Lesson: Integration and the fundamental theorem

The very first lesson of this track found the area of a circle by slicing it into thin rings and adding them up. That was integration, performed informally before we had the word. Calculus has two halves, and the last eight lessons built the first half thoroughly: differentiation, the study of rates. This lesson formalizes the second half, accumulation, and then states the theorem that binds the two halves into one subject.

The headline result, the fundamental theorem of calculus, is one of the most consequential facts in mathematics, and it says something almost too convenient to believe: to add up a quantity over a range, you find a function whose rate of change is that quantity, and subtract its values at the endpoints. Accumulation is undone by differentiation. Let us build to it.

The general problem: given a function f of the input, what is the total accumulation of that function over an interval from a lower limit to an upper limit? Geometrically, this is the area under the curve of the function between the lower and upper limits. The circle lesson was one instance, with the function being two pi r and the area being pi R squared; now we want the area under any curve.

The trouble is the same one the circle posed: the region has a curved top, so there is no simple area formula. The fix is the same too. Slice and add.

Chop the interval from the lower limit to the upper limit into many thin vertical strips, each of a small width: the length of the interval divided by the number of strips. Approximate each strip by a rectangle whose height is the function’s value somewhere in that strip. The strip’s area is about that height times the small width, and the total area is approximately the sum of all of them:

area ≈ f(x_1)·Δx + f(x_2)·Δx + ... + f(x_n)·Δx

This is a Riemann sum. As you use more and thinner strips (let the number of strips grow and the width shrink toward zero), the staircase of rectangles hugs the curve ever more closely, and the sum approaches the true area. That limit, exactly the kind of limit made precise in the previous lesson, is the definite integral:

∫_a^b f(x) dx = lim (n->infinity) sum of f(x_i)·Δx

The notation tells the story once you read it. The integral sign is an elongated S, for “sum.” The differential, the small d followed by the input, is the width of a strip, shrunk toward zero. The whole expression, the integral of the function from the lower limit to the upper limit, literally means “sum up the function’s value times a tiny width, across the input from the lower limit to the upper limit, in the limit as the width vanishes.” It is the slice-and-add of the first lesson, written down carefully.

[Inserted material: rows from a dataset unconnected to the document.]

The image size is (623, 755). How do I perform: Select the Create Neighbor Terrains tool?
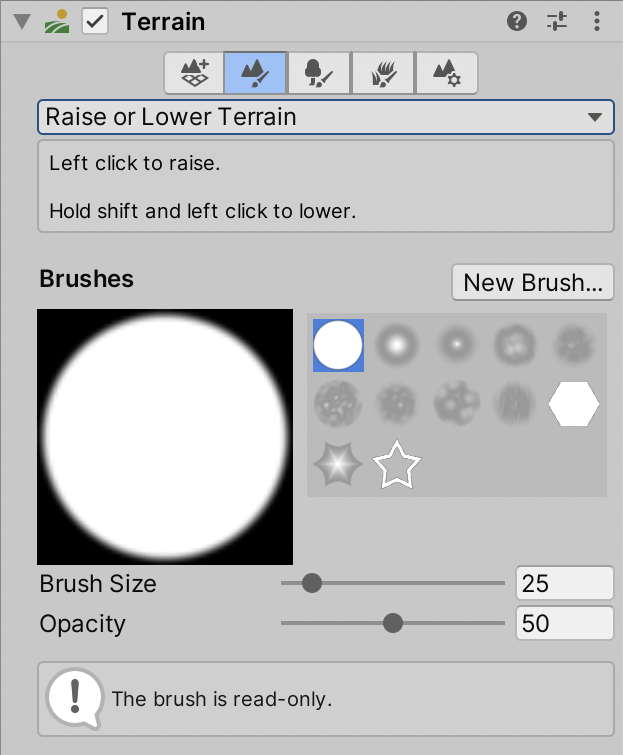coord(194,72)
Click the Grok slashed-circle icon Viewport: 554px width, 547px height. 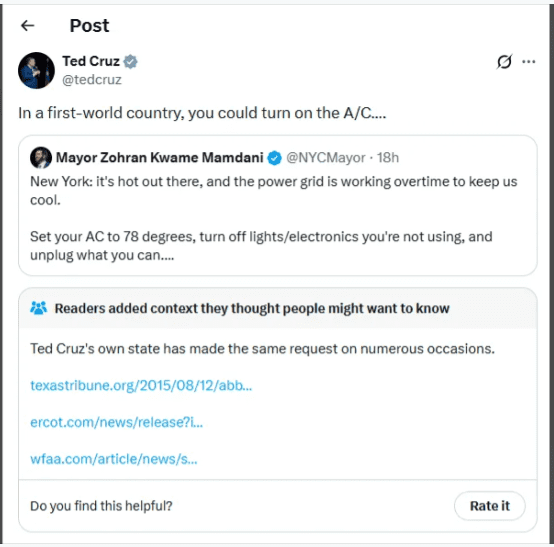pos(504,62)
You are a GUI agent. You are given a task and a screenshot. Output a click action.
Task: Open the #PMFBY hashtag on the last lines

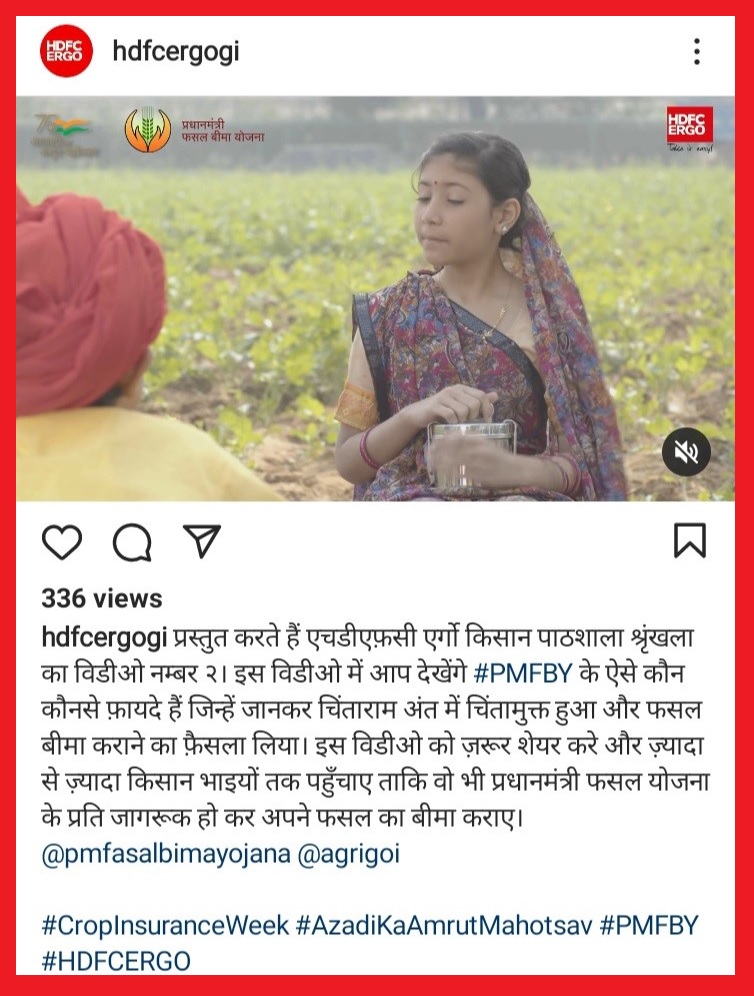(x=649, y=925)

Watch the limit converge with actual rectangles, for the area under the curve y equals the input squared, from zero to one (whose true value we will confirm is one third). Using more and more rectangles with right-edge heights, the sum works out to a tidy formula, and plugging in a larger number of rectangles gives:

n = 4 -> 0.469
n = 10 -> 0.385
n = 100 -> 0.338

The Riemann sums march steadily down toward one third, which is zero point three three three and so on, getting closer as the rectangles thin. The integral is the value they approach, exactly the “approaches a limit” idea from the previous lesson, now applied to a sum of areas instead of a single ratio.

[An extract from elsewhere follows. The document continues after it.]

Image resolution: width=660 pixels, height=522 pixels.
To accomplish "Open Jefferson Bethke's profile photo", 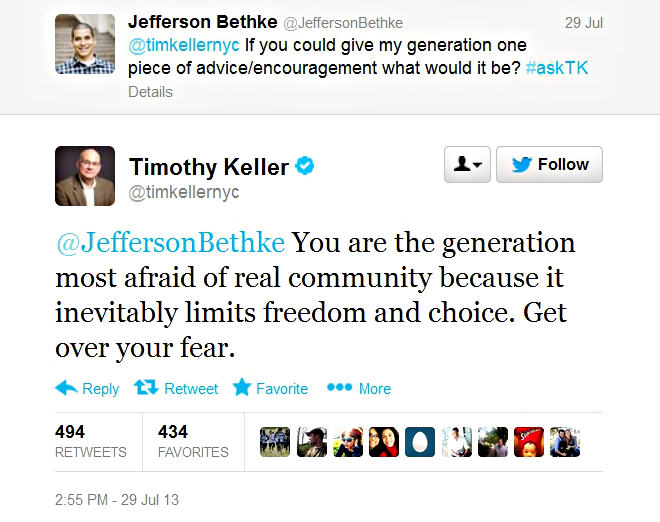I will coord(84,43).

A coarse Riemann sum and a fine Riemann sum approximating the area under y = x squared on the interval from 0 to 1 Two side-by-side coordinate panels, each plotting the same smooth curve y equals x squared over the interval from 0 to 1, drawn in teal. The left panel shows a coarse approximation: five thick amber-filled rectangles standing under the curve, each one as tall as the curve at the middle of its strip, leaving visible gaps and overshoots where the staircase misses the smooth curve. The right panel shows a fine approximation: twenty-four thin amber-filled rectangles whose tops hug the curve so closely that the staircase nearly disappears into the smooth area beneath the curve. The left panel is labeled "coarse (few strips)" and the right panel is labeled "fine (many strips, toward the integral)". The teaching point: as the strips become thinner and more numerous, the rectangle sum converges to the true area under the curve, which is the definite integral. coarse (few strips) x y = x² 0 1 fine (many strips, toward the integral) x y = x² 0 1 ∫₀¹ x² dx thinner strips
Approximate the area under y = x² by standing thin rectangles on the interval and adding them up. With a few coarse strips (left) the staircase clearly misses the smooth curve. With many fine strips (right) the rectangle tops hug the curve and the gaps all but vanish. As the strips get thinner and more numerous, the sum converges to the true area under the curve, the definite integral of x² from 0 to 1.

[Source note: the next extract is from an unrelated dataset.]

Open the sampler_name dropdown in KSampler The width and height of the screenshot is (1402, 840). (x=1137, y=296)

Computing that limit directly, summing infinitely many shrinking rectangles, would be miserable for most functions. The fundamental theorem makes it unnecessary. It says: if the capital F function is an antiderivative of the original function, meaning a function whose derivative is the original function, then the definite integral is just the change in the antiderivative across the interval:

∫_a^b f(x) dx = F(b) - F(a)

To find the area under the function, you do not sum rectangles. You find a function whose rate of change is the original function, evaluate it at the two endpoints, and subtract. Accumulation is computed by running differentiation backward.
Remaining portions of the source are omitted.